▶ _PROBLEM DESCRIPTION_
Find how many lines below hold "badge", then state that number by itself.

SUPPLIED RECORDS: Begin

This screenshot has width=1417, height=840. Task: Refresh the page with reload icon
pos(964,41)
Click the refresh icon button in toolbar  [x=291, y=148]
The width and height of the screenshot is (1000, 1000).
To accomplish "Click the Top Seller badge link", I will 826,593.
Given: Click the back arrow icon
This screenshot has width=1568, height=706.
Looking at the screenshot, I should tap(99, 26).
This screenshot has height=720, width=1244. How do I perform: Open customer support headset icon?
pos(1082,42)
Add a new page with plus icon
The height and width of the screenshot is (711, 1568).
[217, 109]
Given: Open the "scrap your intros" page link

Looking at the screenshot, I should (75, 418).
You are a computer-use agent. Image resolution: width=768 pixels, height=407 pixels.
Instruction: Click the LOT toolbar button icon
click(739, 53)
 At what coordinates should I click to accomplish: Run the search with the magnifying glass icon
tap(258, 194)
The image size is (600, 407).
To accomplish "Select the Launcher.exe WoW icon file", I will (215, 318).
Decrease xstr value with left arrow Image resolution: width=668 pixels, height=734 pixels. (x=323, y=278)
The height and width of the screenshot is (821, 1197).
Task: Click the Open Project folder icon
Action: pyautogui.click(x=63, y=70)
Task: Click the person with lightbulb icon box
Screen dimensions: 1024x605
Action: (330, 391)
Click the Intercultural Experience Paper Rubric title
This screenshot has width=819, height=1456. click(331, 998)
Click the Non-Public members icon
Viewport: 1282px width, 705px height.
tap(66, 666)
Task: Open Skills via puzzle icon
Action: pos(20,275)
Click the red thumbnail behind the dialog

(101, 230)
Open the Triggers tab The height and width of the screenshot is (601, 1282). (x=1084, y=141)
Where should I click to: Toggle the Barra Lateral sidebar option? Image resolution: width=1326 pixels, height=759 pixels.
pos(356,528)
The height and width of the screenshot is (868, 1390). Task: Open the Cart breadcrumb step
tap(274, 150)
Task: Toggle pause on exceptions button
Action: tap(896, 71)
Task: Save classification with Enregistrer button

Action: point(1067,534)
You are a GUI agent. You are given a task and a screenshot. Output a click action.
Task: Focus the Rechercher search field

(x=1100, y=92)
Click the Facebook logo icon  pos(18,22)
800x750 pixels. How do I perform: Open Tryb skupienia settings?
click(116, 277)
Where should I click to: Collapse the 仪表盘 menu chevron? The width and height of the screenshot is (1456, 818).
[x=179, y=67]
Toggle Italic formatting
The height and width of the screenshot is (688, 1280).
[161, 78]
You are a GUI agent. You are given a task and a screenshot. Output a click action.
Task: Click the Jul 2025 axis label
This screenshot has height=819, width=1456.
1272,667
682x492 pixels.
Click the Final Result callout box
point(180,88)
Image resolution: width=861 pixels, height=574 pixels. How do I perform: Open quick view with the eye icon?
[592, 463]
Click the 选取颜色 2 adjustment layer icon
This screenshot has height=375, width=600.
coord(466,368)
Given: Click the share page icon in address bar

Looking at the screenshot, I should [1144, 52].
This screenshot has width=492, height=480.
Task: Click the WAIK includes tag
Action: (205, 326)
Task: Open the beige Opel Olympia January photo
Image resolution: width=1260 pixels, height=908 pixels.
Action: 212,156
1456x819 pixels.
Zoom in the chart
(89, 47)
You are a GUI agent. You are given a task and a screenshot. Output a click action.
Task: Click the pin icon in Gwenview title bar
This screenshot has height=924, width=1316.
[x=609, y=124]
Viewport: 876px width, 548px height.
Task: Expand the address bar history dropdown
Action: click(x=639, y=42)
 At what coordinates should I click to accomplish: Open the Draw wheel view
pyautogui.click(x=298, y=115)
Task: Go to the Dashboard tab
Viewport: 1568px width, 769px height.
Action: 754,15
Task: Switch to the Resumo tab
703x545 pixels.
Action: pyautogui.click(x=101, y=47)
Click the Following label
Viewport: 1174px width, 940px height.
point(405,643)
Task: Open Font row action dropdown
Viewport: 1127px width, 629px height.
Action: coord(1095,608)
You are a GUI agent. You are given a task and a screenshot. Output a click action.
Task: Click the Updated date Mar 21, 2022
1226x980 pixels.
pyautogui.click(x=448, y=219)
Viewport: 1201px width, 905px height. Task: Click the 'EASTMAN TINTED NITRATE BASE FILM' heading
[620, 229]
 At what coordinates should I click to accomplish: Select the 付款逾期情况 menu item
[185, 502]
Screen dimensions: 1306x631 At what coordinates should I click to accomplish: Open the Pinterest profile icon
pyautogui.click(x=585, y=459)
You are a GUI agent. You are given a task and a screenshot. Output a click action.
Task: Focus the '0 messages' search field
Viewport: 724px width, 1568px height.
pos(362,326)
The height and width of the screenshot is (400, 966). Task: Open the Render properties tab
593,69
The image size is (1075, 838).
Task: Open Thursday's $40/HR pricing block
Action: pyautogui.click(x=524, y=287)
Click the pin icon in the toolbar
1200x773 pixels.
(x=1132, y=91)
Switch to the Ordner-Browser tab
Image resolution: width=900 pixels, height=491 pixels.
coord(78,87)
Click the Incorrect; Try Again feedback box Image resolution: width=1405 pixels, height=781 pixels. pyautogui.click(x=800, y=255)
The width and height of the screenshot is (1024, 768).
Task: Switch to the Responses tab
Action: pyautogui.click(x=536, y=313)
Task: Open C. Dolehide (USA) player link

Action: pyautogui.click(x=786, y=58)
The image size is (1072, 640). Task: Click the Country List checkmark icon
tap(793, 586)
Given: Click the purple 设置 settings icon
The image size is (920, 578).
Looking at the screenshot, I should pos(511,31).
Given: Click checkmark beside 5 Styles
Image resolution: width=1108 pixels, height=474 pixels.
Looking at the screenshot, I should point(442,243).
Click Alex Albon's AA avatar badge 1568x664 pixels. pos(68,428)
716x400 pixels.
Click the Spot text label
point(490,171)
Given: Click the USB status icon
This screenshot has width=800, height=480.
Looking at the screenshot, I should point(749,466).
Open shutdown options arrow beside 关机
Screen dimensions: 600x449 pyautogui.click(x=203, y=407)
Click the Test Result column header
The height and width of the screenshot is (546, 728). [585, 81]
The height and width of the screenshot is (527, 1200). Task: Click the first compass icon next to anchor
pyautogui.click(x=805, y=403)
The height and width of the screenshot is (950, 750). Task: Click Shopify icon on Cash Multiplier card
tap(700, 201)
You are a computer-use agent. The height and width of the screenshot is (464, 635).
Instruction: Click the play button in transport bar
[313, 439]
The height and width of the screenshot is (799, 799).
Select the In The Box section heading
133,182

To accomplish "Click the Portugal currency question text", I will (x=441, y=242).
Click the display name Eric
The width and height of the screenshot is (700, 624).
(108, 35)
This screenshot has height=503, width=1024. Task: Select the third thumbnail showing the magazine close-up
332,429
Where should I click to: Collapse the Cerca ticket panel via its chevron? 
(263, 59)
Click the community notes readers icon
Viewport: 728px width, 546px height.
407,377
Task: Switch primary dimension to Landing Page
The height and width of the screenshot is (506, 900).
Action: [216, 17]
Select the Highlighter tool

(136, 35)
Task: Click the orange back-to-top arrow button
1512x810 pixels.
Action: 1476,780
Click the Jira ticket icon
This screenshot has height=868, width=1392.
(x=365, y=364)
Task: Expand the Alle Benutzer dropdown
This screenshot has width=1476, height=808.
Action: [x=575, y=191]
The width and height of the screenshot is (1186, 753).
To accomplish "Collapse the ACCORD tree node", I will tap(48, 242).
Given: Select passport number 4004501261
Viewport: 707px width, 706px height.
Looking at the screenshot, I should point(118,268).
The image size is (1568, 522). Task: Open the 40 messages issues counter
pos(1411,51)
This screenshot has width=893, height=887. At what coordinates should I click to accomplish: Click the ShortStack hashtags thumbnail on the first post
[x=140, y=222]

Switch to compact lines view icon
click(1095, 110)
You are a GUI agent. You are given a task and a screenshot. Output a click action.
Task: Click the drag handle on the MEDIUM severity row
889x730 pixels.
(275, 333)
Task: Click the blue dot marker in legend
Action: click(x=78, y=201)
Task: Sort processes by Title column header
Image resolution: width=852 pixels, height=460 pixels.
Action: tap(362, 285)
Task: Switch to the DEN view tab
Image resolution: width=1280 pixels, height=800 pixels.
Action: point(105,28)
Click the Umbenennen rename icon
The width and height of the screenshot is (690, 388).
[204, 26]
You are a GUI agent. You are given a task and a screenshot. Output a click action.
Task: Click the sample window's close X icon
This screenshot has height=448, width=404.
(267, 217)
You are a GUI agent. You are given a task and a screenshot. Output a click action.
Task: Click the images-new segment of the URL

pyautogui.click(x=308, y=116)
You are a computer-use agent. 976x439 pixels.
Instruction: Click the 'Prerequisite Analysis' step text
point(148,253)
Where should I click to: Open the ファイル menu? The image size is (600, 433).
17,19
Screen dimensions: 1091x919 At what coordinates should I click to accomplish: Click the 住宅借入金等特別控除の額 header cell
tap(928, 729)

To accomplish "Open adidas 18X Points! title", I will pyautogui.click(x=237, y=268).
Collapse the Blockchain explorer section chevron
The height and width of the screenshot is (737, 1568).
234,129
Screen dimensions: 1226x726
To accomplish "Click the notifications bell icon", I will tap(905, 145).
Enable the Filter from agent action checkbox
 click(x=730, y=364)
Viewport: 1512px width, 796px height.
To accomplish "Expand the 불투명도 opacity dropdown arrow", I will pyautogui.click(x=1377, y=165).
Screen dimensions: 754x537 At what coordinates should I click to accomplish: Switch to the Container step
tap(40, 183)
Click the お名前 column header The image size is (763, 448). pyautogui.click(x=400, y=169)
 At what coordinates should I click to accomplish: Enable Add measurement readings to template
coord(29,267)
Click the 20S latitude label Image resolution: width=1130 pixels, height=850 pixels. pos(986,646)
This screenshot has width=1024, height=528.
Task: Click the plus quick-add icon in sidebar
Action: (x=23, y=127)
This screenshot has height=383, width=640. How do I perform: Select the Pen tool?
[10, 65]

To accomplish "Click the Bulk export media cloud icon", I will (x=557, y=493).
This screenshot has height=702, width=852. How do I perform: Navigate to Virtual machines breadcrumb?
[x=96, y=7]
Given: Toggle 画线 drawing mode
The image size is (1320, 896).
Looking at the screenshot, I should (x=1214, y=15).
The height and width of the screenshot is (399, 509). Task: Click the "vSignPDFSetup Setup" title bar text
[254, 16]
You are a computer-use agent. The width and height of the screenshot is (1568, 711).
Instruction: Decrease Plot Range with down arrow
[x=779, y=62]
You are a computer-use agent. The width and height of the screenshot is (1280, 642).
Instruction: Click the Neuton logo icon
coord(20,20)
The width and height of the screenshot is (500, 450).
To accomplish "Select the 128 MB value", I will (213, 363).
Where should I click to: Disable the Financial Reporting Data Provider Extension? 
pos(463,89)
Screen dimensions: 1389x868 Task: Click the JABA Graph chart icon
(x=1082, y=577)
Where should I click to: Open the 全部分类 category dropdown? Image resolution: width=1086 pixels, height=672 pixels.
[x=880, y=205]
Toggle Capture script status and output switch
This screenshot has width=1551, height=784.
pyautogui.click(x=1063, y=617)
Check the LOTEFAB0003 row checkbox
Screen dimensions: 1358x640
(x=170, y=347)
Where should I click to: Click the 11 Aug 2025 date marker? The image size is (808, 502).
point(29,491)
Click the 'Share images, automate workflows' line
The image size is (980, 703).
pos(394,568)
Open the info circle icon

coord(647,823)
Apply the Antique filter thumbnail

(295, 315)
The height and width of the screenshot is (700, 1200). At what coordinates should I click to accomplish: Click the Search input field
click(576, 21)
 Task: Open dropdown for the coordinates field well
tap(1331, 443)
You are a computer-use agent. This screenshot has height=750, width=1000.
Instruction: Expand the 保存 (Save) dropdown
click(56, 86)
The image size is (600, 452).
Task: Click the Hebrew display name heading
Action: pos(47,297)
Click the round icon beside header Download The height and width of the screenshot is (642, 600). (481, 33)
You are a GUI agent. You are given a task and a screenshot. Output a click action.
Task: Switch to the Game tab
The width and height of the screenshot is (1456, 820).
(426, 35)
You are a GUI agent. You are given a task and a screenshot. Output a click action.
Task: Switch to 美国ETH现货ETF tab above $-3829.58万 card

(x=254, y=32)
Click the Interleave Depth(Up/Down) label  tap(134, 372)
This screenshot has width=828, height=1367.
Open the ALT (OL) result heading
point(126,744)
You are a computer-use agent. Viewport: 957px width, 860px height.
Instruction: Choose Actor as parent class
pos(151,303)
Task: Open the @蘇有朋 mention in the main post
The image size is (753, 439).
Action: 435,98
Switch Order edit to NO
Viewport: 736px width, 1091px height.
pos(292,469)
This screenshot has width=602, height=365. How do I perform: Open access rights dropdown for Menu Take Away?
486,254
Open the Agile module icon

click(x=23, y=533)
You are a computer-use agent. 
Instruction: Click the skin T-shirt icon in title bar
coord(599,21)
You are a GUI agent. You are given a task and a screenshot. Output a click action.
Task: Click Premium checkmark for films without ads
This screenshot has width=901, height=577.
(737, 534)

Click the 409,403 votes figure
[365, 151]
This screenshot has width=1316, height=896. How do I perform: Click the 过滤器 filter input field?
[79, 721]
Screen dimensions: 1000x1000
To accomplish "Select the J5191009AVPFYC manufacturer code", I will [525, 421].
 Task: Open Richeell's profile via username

SUPPLIED RECORDS: End

▶ _YOUR RESPONSE_
2